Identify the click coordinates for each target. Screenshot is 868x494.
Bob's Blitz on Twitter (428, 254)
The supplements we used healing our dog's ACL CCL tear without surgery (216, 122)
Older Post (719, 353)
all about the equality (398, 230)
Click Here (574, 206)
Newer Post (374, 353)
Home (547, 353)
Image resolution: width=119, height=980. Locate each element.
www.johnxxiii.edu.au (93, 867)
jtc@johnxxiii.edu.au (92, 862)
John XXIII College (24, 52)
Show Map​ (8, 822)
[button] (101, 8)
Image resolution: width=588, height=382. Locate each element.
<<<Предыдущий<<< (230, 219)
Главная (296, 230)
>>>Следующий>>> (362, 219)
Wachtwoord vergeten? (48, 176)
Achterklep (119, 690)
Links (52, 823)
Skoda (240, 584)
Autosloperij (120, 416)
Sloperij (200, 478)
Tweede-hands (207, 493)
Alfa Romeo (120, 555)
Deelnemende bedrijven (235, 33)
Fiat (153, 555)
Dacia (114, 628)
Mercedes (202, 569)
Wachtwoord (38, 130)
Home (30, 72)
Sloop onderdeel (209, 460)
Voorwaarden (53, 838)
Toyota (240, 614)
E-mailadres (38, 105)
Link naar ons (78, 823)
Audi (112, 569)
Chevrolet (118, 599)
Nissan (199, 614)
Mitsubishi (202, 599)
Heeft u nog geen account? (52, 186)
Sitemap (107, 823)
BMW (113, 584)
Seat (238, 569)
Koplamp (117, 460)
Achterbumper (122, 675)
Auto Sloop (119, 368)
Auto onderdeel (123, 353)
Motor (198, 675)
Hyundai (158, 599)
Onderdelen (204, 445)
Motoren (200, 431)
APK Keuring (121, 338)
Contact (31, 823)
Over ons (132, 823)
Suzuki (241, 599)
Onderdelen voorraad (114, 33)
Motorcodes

DO THIS » Starting at the line containing "John XXIII College (24, 52)" and ending at the line containing "Motoren (200, 431)", both included, shift every coordinate in the answers by adding 23 to each of its numbers. Copy out every line of the records in that range, including the lines that carry no answer.

FINAL RESULT »
John XXIII College (47, 75)
Show Map​ (31, 845)
[button] (124, 31)
Image resolution: width=588, height=382. Locate each element.
<<<Предыдущий<<< (253, 242)
Главная (319, 253)
>>>Следующий>>> (385, 242)
Wachtwoord vergeten? (71, 199)
Achterklep (142, 713)
Links (75, 846)
Skoda (263, 607)
Autosloperij (143, 439)
Sloperij (223, 501)
Tweede-hands (230, 516)
Alfa Romeo (143, 578)
Deelnemende bedrijven (258, 56)
Fiat (176, 578)
Dacia (137, 651)
Mercedes (225, 592)
Wachtwoord (61, 153)
Home (53, 95)
Sloop onderdeel (232, 483)
Voorwaarden (76, 861)
Toyota (263, 637)
E-mailadres (61, 128)
Link naar ons (101, 846)
Audi (135, 592)
Chevrolet (141, 622)
Nissan (222, 637)
Mitsubishi (225, 622)
Heeft u nog geen account? (75, 209)
Sitemap (130, 846)
BMW (136, 607)
Seat (261, 592)
Koplamp (140, 483)
Achterbumper (145, 698)
Auto Sloop (142, 391)
Auto onderdeel (146, 376)
Motor (221, 698)
Hyundai (181, 622)
Onderdelen (227, 468)
Motoren (223, 454)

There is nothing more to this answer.